TASK OBJECTIVE
Could you copy exactly the lines from the one containing "Screen dimensions: 1456x815" through the last line of the records below, and nothing else?

# # # # # # #

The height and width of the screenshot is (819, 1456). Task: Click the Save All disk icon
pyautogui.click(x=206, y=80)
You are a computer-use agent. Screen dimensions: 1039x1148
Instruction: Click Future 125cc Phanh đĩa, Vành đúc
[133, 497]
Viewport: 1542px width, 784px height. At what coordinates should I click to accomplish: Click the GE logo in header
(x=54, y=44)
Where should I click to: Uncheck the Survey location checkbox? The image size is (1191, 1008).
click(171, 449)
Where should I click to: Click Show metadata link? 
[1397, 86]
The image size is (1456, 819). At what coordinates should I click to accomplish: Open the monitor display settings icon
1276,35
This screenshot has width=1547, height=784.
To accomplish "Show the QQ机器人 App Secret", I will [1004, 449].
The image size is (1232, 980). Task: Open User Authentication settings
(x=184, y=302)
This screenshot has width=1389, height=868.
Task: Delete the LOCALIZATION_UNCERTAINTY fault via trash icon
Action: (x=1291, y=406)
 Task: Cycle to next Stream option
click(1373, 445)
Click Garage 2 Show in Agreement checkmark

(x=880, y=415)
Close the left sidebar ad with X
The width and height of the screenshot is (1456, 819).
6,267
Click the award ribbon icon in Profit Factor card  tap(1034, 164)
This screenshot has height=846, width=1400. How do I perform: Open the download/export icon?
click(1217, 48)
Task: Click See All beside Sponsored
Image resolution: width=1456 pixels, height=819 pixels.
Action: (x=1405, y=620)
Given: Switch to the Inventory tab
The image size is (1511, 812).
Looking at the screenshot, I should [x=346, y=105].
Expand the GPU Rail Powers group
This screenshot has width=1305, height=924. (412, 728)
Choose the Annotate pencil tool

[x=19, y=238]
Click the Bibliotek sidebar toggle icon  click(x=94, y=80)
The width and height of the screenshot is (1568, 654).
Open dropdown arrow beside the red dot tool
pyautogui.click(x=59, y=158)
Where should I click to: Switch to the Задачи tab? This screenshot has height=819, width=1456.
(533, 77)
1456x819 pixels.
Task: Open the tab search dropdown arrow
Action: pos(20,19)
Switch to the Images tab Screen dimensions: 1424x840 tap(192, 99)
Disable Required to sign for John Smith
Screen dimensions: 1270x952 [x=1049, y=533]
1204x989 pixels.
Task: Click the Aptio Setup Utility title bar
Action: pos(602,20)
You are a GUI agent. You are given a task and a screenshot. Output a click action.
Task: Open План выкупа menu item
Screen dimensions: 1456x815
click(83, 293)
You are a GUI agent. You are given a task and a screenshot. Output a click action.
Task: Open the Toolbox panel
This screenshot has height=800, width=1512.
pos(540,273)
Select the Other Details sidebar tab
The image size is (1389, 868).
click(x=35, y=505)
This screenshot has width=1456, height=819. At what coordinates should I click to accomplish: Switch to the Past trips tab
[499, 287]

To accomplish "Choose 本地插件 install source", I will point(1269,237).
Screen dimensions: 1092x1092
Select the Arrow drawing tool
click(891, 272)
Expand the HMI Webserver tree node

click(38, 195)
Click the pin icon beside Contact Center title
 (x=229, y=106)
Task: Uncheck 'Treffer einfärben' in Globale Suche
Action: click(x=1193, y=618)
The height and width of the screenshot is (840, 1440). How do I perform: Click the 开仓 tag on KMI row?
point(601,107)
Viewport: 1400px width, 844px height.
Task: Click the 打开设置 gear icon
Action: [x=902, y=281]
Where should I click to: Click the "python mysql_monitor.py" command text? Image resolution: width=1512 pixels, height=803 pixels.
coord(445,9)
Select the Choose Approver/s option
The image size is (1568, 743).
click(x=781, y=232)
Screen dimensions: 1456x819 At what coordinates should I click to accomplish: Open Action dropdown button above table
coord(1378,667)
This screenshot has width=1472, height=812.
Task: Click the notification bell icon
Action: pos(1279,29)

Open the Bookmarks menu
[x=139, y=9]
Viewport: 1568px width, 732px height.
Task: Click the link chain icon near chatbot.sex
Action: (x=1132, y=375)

# # # # # # #

WRITTEN RESPONSE
Screen dimensions: 1456x815
click(83, 293)
You are a GUI agent. You are given a task and a screenshot. Output a click action.
Task: Open the Toolbox panel
This screenshot has height=800, width=1512.
pos(540,273)
Select the Other Details sidebar tab
The image size is (1389, 868).
click(x=35, y=505)
This screenshot has width=1456, height=819. At what coordinates should I click to accomplish: Switch to the Past trips tab
[499, 287]

To accomplish "Choose 本地插件 install source", I will point(1269,237).
Screen dimensions: 1092x1092
Select the Arrow drawing tool
click(891, 272)
Expand the HMI Webserver tree node

click(38, 195)
Click the pin icon beside Contact Center title
 (x=229, y=106)
Task: Uncheck 'Treffer einfärben' in Globale Suche
Action: click(x=1193, y=618)
The height and width of the screenshot is (840, 1440). How do I perform: Click the 开仓 tag on KMI row?
point(601,107)
Viewport: 1400px width, 844px height.
Task: Click the 打开设置 gear icon
Action: [x=902, y=281]
Where should I click to: Click the "python mysql_monitor.py" command text? Image resolution: width=1512 pixels, height=803 pixels.
coord(445,9)
Select the Choose Approver/s option
The image size is (1568, 743).
click(x=781, y=232)
Screen dimensions: 1456x819 At what coordinates should I click to accomplish: Open Action dropdown button above table
coord(1378,667)
This screenshot has width=1472, height=812.
Task: Click the notification bell icon
Action: pos(1279,29)

Open the Bookmarks menu
[x=139, y=9]
Viewport: 1568px width, 732px height.
Task: Click the link chain icon near chatbot.sex
Action: (x=1132, y=375)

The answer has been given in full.